>> BEGIN Source data

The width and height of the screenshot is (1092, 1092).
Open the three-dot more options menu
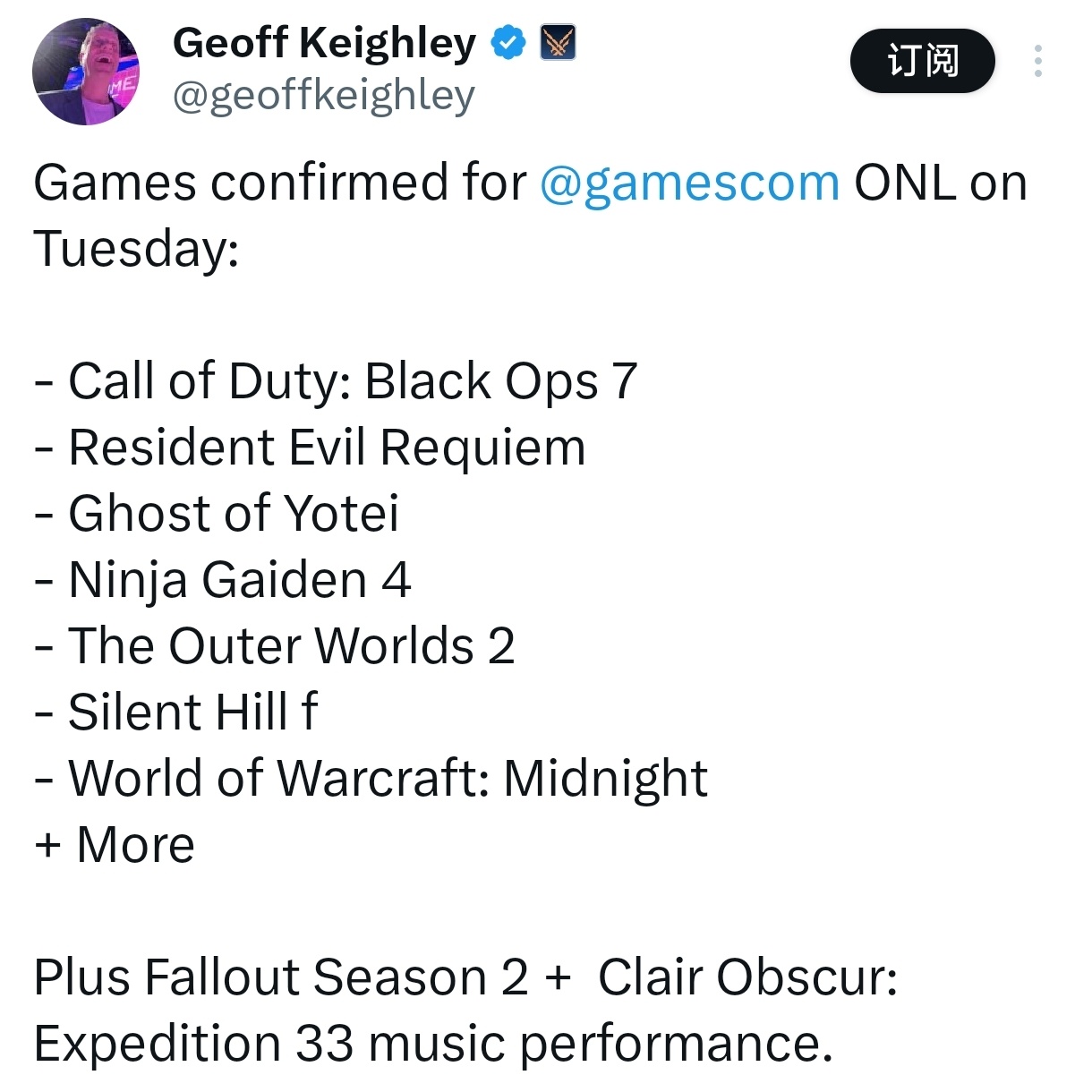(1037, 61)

>> END Source data
>> BEGIN Source data

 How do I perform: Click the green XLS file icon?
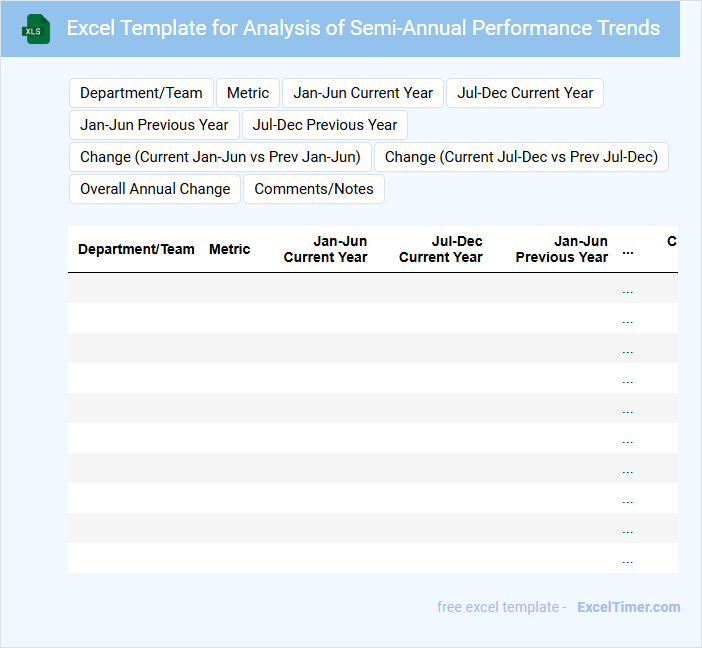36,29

>> END Source data

**Required task:** Please count the lines in the material above that contain the string "perform", matching case exactly, and reply with that number alone.

**Solution below:** 1